In the kitchen, a grumbling Nandini stirred the ghugni and announced: “Babai, dekho, only one day for pujo and for the rest of the days, your father wants to dance dandiya with Ananya’s parents. Now, we have to forfeit our culture also! Do you expect me to eat vegetarian food this year?”
“Oh, no! Never,” Biplab was mortified. “We will socially-distance ourselves and buy all the lip-smacking keema samosas, the tandoori momos, the chicken rolls, the fish fingers, the egg pakoras and the mutton cutlets!”
“Look maa, I know it is a big deal for you; it is for me, too. But this is no ordinary year, right? It is a pandemic year, and as much as it is going to break our hearts, we have to understand there is going to be no celebration this time — in fact, there is absolutely no reason for it. While it wouldn’t be fair to spoil your celebratory mood, understand that even the goddess had to stay in quarantine this year. Besides, people are dy–“
“–don’t say it,” Nandini was morose.
Birendra Krishna Bhadra’s voice peaked and then gradually faded — the chantings had ended. The house was inundated with sudden silence. Biplab sensed that Nandini was still upset and hovered near the kitchen. Outside, the sun cast a strange filtered light which heralded that the pujo was nearing. The air smelled different, too. (Or maybe it was just the polluted NCR air romanticized by Bengalis)
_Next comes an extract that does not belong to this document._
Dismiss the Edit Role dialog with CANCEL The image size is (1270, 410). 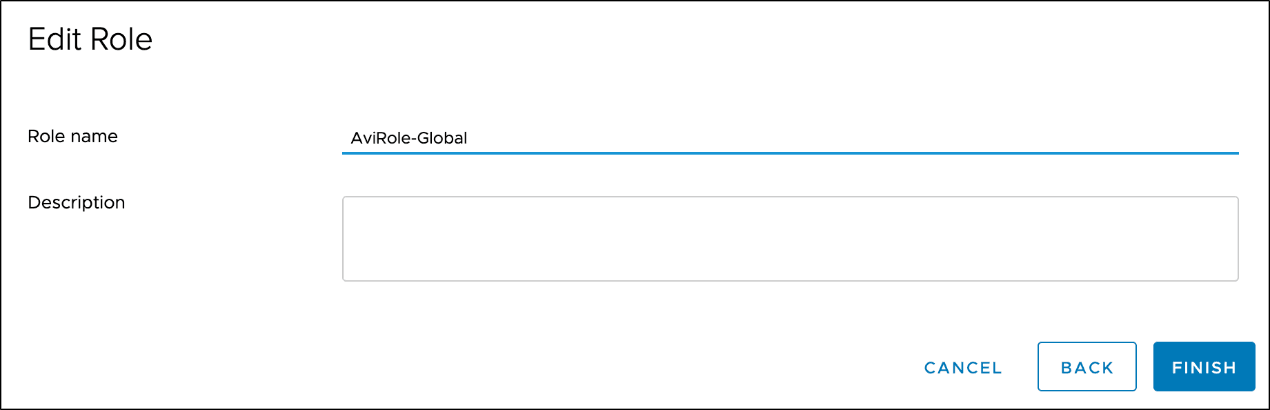pos(963,367)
It was Babai, after all, who pacified his mother by agreeing to buy one new kurta online. Later, he said: “Don’t worry, maa. Aasche bochor aabaar hobey (Next year, it will happen again).”
Nandini smiled nervously and looked outside.
Hey Maa Durga, I don’t want this pandemic to mar next year’s celebrations, too, she thought.
She said ‘Dugga-Dugga‘ 50 times that night.
Disclaimer: This piece is entirely a work of fiction. Any resemblance to any person is intentionally coincidental.